Integrated research of a multi-wavelength method in anisotropic scattering flame on soot temperature and radiative coefficient reconstruction.

Abstract

At present, the studies of scattering flame problems combined with multi-wavelength reconstruction technology are rather limited. In this paper, a multi-wavelength method combined with a collocation spectral method (CSM)-discrete ordinates method (DOM) forward method is developed for the simultaneous reconstruction of temperature and inhomogeneous radiative coefficient of an axisymmetric laminar ethylene diffusion flame. The scattering source term in the radiative transfer equation is solved by the forward solution method based on DOM, which couples a spatial scheme of CSM and the spherical rings arithmetic progression quadrature.

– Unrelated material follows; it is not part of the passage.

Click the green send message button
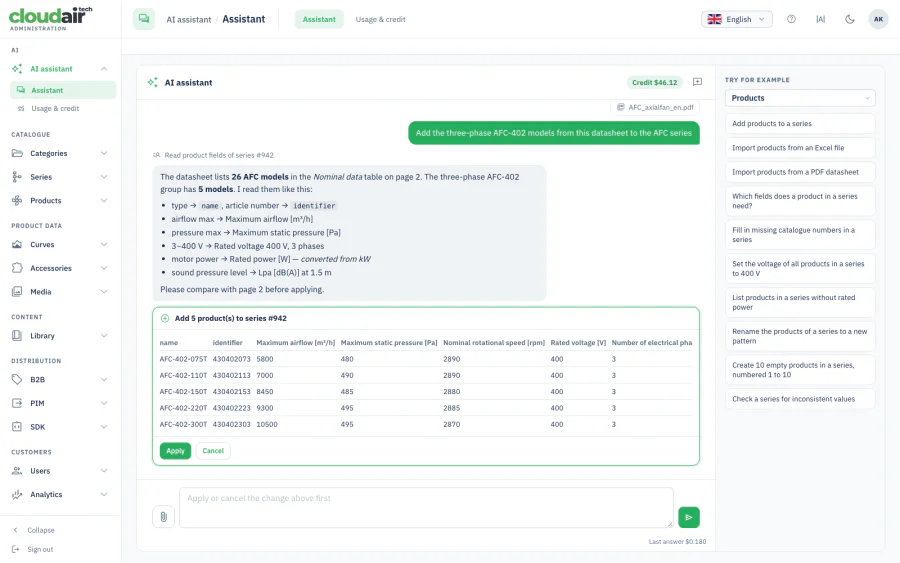The width and height of the screenshot is (900, 563). point(689,517)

The Tikhonov regularized method is employed to overcome the ill-posed matrix to obtain the global radiative source term. The boundary radiation intensity is input into the algorithm as a known value for inversion of temperature, absorption coefficient, and scattering coefficient. The retrieval results demonstrate that the temperature and the radiation parameters of the scattering flame can be well reconstructed for the flame with axisymmetric distribution, even for the flame with noisy data. In addition, the scattering coefficient is more difficult to rebuild than temperature. The inversion accuracy does not deteriorate with a slight increase in noise. Also, the addition of scattering terms to the proposed algorithm can improve the accuracy in reconstructing the radiation parameters. The developed method in this paper would be useful for multispectral algorithms, which could be used in later experiments based on hyperspectral techniques.